13. The method of claim 12, wherein the label comprises a description of the family hierarchy, the cluster, or the singleton HTML component.

14. The method of claim 12, wherein grouping similar HTML components into one or more clusters comprises identifying similarity between at least two identified HTML components, wherein similarity may be identified using: visual embedding, weighted property distancing, text content distancing, parent and child website application element distancing, tag distancing, shape distancing, structural similarity, parent website application element similarity, child website application element similarity, or a combination thereof.

15. The method of claim 14, wherein identifying similarity between HTML components using visual embedding further comprises visually pre-tagging corresponding website application elements.

16. The method of claim 9, further comprising using the identified plurality of HTML components and the generated website application structure of a first page of the website application to preprocess a successive page of the website application.

17. A non-transitory computer-readable medium having stored thereon computer-readable instructions executable to denoise HTML components of a website application and execute a task, using a trained generative artificial intelligence (AI) service comprising at least one trained multimodal machine learning model and at least one trained large language model (LLM), the instructions executable by at least one processor to perform operations which comprise:

generating the trained generative AI service by training, using training data comprising a set of website applications, website application structures corresponding to the set of website applications, a set of target website application elements corresponding with a task, or a combination thereof, the generative AI service to execute a task using the website application, wherein training the generative AI service comprises modifying one or more weights of one or more nodes of an artificial neural network;

receiving, at the LLM, a request associated with executing the task using the website application,

wherein executing the task comprises executing a series of steps; and

wherein executing the series of steps comprises identifying and using one or more

target website application elements corresponding with the series of steps;

processing, via the multimodal machine learning model, the website application to identify a plurality of HTML components of the website application;

generating, via the multimodal machine learning model, a website application structure using the identified plurality of HTML components; and

executing the task, via the LLM, using the generated website application structure to execute the series of steps by identifying and using the one or more target website application elements.

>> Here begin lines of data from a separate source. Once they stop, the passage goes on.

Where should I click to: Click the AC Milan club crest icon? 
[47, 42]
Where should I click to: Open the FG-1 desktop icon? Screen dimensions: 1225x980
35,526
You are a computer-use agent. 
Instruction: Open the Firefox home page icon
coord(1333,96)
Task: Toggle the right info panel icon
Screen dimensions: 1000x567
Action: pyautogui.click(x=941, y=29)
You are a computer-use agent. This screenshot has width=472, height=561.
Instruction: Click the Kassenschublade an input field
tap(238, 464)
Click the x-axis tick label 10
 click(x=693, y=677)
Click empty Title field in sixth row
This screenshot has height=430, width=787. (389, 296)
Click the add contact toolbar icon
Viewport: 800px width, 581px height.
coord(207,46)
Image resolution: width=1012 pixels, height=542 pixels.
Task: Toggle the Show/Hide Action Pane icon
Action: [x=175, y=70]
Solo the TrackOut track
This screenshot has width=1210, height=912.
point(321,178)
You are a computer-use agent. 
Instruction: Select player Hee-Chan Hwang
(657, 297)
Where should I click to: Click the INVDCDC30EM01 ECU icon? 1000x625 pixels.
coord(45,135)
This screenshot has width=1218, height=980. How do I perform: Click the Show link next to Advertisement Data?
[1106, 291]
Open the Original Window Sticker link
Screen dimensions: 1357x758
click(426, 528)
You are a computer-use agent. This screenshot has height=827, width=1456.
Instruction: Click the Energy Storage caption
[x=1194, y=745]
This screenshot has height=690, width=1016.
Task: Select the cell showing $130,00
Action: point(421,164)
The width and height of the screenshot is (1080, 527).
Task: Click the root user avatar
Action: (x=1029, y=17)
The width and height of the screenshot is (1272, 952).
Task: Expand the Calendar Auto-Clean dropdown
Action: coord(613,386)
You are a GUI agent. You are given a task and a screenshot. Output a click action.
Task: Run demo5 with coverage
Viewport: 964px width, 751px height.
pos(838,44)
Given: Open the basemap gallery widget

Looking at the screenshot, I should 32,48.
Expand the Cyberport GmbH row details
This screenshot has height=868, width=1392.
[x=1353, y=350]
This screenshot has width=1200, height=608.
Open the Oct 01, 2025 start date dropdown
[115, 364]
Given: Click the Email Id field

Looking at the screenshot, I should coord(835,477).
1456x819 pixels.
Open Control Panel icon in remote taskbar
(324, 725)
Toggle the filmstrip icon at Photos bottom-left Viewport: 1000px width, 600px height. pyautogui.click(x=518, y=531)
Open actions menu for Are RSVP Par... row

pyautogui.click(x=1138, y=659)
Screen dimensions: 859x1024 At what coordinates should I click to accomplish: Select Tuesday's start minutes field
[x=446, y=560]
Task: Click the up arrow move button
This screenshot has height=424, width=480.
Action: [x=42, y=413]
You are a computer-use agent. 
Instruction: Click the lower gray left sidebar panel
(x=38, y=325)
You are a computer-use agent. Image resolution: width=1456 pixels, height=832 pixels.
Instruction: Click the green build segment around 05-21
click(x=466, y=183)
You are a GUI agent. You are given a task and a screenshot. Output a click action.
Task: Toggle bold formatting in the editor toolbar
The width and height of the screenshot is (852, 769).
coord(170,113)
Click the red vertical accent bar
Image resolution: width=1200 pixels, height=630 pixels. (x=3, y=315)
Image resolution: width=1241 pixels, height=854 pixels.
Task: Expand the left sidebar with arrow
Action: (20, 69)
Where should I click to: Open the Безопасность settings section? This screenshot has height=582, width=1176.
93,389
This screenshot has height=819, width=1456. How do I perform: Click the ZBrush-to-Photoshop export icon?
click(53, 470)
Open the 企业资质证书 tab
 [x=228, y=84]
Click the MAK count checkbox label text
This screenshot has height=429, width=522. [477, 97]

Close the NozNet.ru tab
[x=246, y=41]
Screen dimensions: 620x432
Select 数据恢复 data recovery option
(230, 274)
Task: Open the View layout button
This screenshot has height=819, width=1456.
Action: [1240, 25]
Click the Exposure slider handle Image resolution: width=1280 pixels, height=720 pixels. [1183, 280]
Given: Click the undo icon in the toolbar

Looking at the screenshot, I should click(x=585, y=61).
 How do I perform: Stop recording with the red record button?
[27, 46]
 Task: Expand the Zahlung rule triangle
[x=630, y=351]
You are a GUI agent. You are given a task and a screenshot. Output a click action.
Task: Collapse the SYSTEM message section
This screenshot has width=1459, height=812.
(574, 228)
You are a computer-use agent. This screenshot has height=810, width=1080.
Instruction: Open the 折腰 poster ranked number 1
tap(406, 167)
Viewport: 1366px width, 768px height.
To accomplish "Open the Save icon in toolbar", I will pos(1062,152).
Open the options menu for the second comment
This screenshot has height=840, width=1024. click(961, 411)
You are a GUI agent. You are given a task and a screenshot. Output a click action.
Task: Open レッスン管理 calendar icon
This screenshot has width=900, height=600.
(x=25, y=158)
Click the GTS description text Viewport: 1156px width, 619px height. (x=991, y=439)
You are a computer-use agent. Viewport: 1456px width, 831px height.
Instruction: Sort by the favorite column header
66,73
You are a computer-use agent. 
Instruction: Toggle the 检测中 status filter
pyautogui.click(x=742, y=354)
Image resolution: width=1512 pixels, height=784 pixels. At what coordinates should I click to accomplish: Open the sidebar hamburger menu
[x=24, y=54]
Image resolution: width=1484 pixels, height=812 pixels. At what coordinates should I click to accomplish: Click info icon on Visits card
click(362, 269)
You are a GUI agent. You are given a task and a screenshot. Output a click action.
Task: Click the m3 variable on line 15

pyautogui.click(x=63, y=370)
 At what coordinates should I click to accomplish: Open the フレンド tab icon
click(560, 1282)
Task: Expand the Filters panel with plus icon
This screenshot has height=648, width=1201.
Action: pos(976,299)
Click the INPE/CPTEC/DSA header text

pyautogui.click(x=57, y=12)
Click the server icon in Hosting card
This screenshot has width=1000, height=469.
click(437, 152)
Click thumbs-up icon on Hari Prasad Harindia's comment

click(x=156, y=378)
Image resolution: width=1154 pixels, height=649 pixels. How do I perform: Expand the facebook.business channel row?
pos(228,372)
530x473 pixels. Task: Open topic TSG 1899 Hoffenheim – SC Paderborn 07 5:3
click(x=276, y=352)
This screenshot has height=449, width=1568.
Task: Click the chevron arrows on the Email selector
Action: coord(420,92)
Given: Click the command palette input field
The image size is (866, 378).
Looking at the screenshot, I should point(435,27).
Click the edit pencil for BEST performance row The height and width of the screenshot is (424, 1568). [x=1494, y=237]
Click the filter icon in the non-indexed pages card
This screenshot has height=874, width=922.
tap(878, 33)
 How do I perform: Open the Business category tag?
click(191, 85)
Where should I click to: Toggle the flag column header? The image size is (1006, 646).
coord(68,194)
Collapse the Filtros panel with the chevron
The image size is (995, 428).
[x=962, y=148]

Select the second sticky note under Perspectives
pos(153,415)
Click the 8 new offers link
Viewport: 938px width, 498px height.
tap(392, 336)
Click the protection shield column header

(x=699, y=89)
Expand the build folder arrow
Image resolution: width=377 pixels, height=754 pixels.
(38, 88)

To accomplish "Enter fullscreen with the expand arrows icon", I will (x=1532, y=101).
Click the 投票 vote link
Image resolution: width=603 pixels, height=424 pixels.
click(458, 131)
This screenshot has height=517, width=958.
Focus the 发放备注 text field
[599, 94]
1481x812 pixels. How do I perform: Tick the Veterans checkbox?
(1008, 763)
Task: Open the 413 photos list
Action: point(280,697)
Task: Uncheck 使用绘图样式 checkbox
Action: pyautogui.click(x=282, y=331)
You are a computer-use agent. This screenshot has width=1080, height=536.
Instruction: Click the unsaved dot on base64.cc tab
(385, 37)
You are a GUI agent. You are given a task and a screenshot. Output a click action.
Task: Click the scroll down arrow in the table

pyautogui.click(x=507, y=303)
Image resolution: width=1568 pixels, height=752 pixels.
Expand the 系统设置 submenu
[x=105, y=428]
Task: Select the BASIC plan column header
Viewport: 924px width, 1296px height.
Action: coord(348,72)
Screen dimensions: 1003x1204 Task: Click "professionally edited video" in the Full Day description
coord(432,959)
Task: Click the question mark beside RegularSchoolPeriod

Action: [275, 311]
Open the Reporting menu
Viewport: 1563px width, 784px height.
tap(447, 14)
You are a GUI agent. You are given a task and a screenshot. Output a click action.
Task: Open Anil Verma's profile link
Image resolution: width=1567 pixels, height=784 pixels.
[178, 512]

18. The non-transitory computer-readable medium of claim 17, wherein processing the website application to identify a plurality of HTML components of the website application comprises:

identifying a plurality of website application elements of the website application, wherein the plurality of website application elements comprises HTML elements, visual elements, or a combination thereof; and

identifying a plurality of HTML components corresponding to the plurality of website application elements.

19. The non-transitory computer-readable medium of claim 17, wherein generating a website application structure comprises:

forming one or more family hierarchies based on parent HTML components and child HTML components of the identified plurality of HTML components; and

grouping similar HTML components of the identified plurality of HTML components into one or more clusters; and

generating a label for the one or more family hierarchies, for the one or more clusters, and for each singleton HTML component of a plurality of singleton HTML components.

20. The non-transitory computer-readable medium of claim 19, wherein the label comprises a description of the family hierarchy, the cluster, or the singleton HTML component.